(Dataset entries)
----
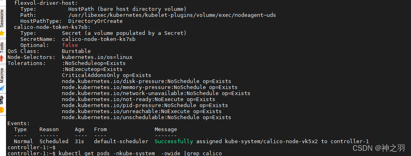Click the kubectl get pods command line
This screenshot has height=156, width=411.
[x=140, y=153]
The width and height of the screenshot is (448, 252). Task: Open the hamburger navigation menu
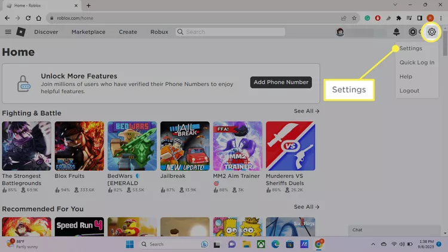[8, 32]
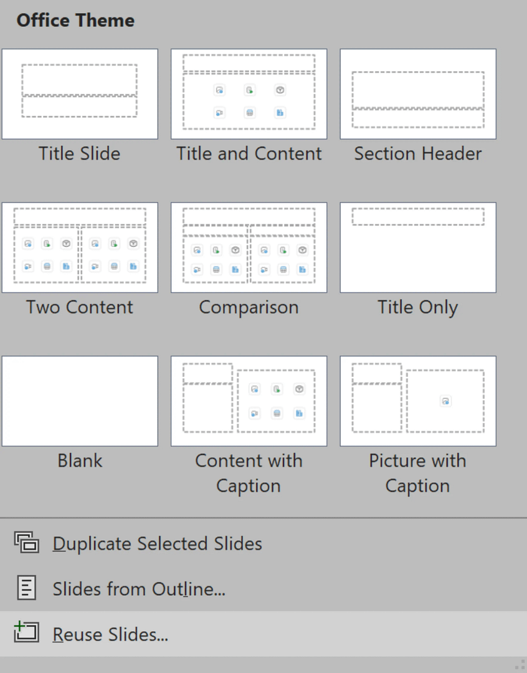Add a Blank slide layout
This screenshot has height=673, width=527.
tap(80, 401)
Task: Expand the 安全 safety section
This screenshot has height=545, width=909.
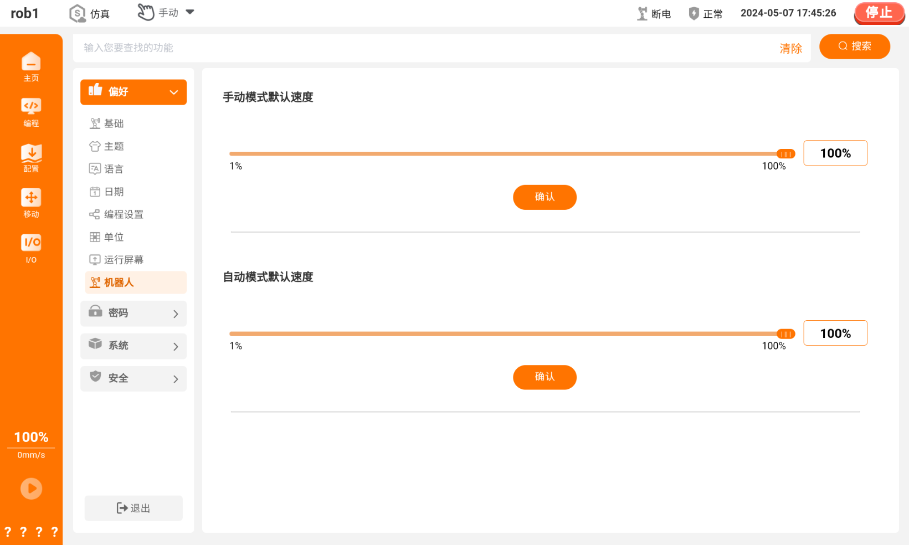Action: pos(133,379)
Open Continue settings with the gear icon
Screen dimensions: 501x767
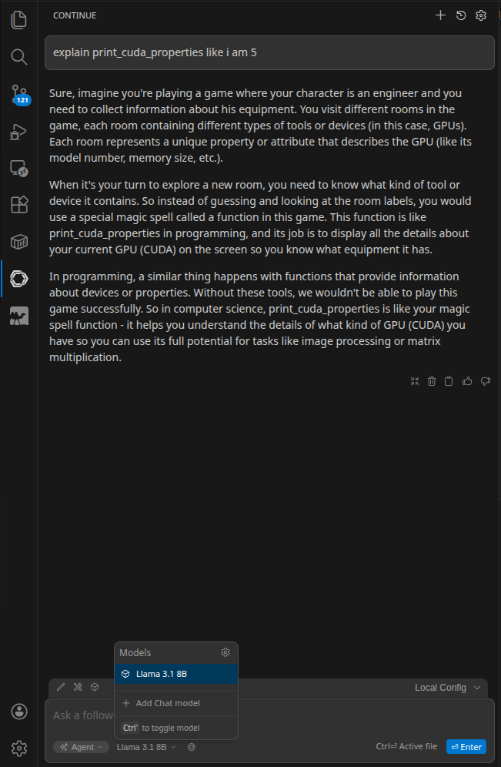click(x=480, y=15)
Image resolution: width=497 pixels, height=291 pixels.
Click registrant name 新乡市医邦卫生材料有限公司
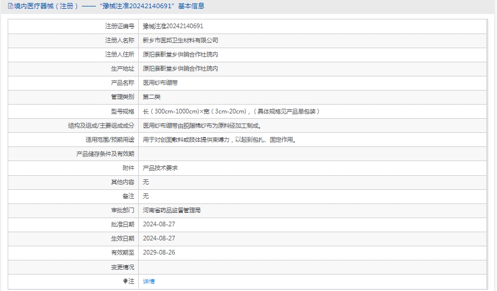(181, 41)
----
_Problem to work on_
Which lines run from the one containing "Open Continue settings with the gear icon" to the end of the entries above? Write them out exactly, leaving out every picture.

_Output_
Open Continue settings with the gear icon
Screen dimensions: 501x767
click(x=480, y=15)
Image resolution: width=497 pixels, height=291 pixels.
Click registrant name 新乡市医邦卫生材料有限公司
(181, 41)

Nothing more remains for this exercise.